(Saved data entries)
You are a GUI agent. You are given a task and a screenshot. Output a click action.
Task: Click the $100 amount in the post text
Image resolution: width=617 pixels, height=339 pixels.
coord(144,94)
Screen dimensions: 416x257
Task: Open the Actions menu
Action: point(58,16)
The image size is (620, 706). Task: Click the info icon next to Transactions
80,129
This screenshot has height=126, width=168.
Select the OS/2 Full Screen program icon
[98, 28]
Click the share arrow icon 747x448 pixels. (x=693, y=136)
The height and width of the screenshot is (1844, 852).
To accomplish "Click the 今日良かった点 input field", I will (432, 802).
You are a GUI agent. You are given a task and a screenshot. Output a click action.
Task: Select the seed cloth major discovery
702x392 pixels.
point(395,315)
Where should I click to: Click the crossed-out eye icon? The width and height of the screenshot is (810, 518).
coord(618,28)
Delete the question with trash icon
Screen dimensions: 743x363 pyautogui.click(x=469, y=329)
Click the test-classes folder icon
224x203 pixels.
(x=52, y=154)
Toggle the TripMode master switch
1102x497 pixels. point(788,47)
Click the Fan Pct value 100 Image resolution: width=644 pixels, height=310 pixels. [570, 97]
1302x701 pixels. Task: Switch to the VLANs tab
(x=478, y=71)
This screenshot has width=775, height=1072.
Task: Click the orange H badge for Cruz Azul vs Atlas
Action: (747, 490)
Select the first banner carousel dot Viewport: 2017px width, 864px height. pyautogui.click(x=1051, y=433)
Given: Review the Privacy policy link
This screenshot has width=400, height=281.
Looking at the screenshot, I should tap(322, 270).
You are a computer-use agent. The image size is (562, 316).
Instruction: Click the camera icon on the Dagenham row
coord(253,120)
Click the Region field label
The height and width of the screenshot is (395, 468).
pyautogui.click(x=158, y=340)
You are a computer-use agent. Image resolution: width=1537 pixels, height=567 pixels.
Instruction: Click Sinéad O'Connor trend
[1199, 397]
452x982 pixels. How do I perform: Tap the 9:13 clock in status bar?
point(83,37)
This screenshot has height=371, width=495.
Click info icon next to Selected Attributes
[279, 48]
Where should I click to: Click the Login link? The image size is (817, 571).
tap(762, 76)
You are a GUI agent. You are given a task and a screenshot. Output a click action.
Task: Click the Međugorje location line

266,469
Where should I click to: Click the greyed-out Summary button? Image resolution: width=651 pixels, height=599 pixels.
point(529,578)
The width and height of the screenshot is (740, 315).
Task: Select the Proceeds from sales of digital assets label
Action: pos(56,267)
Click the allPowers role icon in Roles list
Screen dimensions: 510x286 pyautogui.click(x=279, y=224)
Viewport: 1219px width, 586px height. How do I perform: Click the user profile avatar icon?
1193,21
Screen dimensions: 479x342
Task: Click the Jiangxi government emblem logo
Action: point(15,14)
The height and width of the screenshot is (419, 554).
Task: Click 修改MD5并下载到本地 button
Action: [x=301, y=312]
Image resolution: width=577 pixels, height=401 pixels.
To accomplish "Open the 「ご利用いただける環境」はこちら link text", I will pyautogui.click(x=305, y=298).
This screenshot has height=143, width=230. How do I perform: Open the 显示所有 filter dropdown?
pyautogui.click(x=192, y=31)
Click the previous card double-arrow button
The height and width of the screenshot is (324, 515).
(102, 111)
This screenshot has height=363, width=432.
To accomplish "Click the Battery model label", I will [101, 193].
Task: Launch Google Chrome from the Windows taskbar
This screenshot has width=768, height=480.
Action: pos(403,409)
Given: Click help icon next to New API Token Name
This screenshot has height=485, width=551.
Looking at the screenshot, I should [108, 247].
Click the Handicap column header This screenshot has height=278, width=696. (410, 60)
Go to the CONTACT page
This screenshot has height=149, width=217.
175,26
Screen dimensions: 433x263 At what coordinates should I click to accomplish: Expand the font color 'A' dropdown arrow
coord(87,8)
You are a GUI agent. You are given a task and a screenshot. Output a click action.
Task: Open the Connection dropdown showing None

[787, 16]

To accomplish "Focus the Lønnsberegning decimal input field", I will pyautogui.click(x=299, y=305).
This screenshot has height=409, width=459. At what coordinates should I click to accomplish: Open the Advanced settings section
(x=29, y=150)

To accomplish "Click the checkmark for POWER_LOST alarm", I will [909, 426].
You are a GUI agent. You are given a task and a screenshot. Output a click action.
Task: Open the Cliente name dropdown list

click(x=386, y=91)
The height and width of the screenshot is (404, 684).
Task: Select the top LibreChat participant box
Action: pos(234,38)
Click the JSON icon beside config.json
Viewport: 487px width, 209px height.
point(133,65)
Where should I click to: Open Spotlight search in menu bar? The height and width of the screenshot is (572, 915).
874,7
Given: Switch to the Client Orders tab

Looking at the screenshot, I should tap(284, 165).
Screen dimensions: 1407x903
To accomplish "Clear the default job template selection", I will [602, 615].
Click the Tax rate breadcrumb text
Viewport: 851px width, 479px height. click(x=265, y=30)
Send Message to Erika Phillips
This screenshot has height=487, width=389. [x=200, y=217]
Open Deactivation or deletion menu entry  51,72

■ ACTIVITY: Each record needs to be copied out again, letter for letter.

■ FINISHED EXERCISE:
You are a GUI agent. You are given a task and a screenshot. Output a click action.
Task: Click the $100 amount in the post text
Image resolution: width=617 pixels, height=339 pixels.
coord(144,94)
Screen dimensions: 416x257
Task: Open the Actions menu
Action: point(58,16)
The image size is (620, 706). Task: Click the info icon next to Transactions
80,129
This screenshot has height=126, width=168.
Select the OS/2 Full Screen program icon
[98, 28]
Click the share arrow icon 747x448 pixels. (x=693, y=136)
The height and width of the screenshot is (1844, 852).
To accomplish "Click the 今日良かった点 input field", I will (432, 802).
You are a GUI agent. You are given a task and a screenshot. Output a click action.
Task: Select the seed cloth major discovery
702x392 pixels.
point(395,315)
Where should I click to: Click the crossed-out eye icon? The width and height of the screenshot is (810, 518).
coord(618,28)
Delete the question with trash icon
Screen dimensions: 743x363 pyautogui.click(x=469, y=329)
Click the test-classes folder icon
224x203 pixels.
(x=52, y=154)
Toggle the TripMode master switch
1102x497 pixels. point(788,47)
Click the Fan Pct value 100 Image resolution: width=644 pixels, height=310 pixels. [570, 97]
1302x701 pixels. Task: Switch to the VLANs tab
(x=478, y=71)
This screenshot has width=775, height=1072.
Task: Click the orange H badge for Cruz Azul vs Atlas
Action: (747, 490)
Select the first banner carousel dot Viewport: 2017px width, 864px height. pyautogui.click(x=1051, y=433)
Given: Review the Privacy policy link
This screenshot has width=400, height=281.
Looking at the screenshot, I should tap(322, 270).
You are a computer-use agent. The image size is (562, 316).
Instruction: Click the camera icon on the Dagenham row
coord(253,120)
Click the Region field label
The height and width of the screenshot is (395, 468).
pyautogui.click(x=158, y=340)
You are a computer-use agent. Image resolution: width=1537 pixels, height=567 pixels.
Instruction: Click Sinéad O'Connor trend
[1199, 397]
452x982 pixels. How do I perform: Tap the 9:13 clock in status bar?
point(83,37)
This screenshot has height=371, width=495.
Click info icon next to Selected Attributes
[279, 48]
Where should I click to: Click the Login link? The image size is (817, 571).
tap(762, 76)
You are a GUI agent. You are given a task and a screenshot. Output a click action.
Task: Click the Međugorje location line

266,469
Where should I click to: Click the greyed-out Summary button? Image resolution: width=651 pixels, height=599 pixels.
point(529,578)
The width and height of the screenshot is (740, 315).
Task: Select the Proceeds from sales of digital assets label
Action: pos(56,267)
Click the allPowers role icon in Roles list
Screen dimensions: 510x286 pyautogui.click(x=279, y=224)
Viewport: 1219px width, 586px height. How do I perform: Click the user profile avatar icon?
1193,21
Screen dimensions: 479x342
Task: Click the Jiangxi government emblem logo
Action: point(15,14)
The height and width of the screenshot is (419, 554).
Task: Click 修改MD5并下载到本地 button
Action: [x=301, y=312]
Image resolution: width=577 pixels, height=401 pixels.
To accomplish "Open the 「ご利用いただける環境」はこちら link text", I will pyautogui.click(x=305, y=298).
This screenshot has height=143, width=230. How do I perform: Open the 显示所有 filter dropdown?
pyautogui.click(x=192, y=31)
Click the previous card double-arrow button
The height and width of the screenshot is (324, 515).
(102, 111)
This screenshot has height=363, width=432.
To accomplish "Click the Battery model label", I will [101, 193].
Task: Launch Google Chrome from the Windows taskbar
This screenshot has width=768, height=480.
Action: pos(403,409)
Given: Click help icon next to New API Token Name
This screenshot has height=485, width=551.
Looking at the screenshot, I should [108, 247].
Click the Handicap column header This screenshot has height=278, width=696. (410, 60)
Go to the CONTACT page
This screenshot has height=149, width=217.
175,26
Screen dimensions: 433x263 At what coordinates should I click to accomplish: Expand the font color 'A' dropdown arrow
coord(87,8)
You are a GUI agent. You are given a task and a screenshot. Output a click action.
Task: Open the Connection dropdown showing None

[787, 16]

To accomplish "Focus the Lønnsberegning decimal input field", I will pyautogui.click(x=299, y=305).
This screenshot has height=409, width=459. At what coordinates should I click to accomplish: Open the Advanced settings section
(x=29, y=150)

To accomplish "Click the checkmark for POWER_LOST alarm", I will [909, 426].
You are a GUI agent. You are given a task and a screenshot. Output a click action.
Task: Open the Cliente name dropdown list

click(x=386, y=91)
The height and width of the screenshot is (404, 684).
Task: Select the top LibreChat participant box
Action: pos(234,38)
Click the JSON icon beside config.json
Viewport: 487px width, 209px height.
point(133,65)
Where should I click to: Open Spotlight search in menu bar? The height and width of the screenshot is (572, 915).
874,7
Given: Switch to the Client Orders tab

Looking at the screenshot, I should tap(284, 165).
Screen dimensions: 1407x903
To accomplish "Clear the default job template selection", I will [602, 615].
Click the Tax rate breadcrumb text
Viewport: 851px width, 479px height. click(x=265, y=30)
Send Message to Erika Phillips
This screenshot has height=487, width=389. [x=200, y=217]
Open Deactivation or deletion menu entry  51,72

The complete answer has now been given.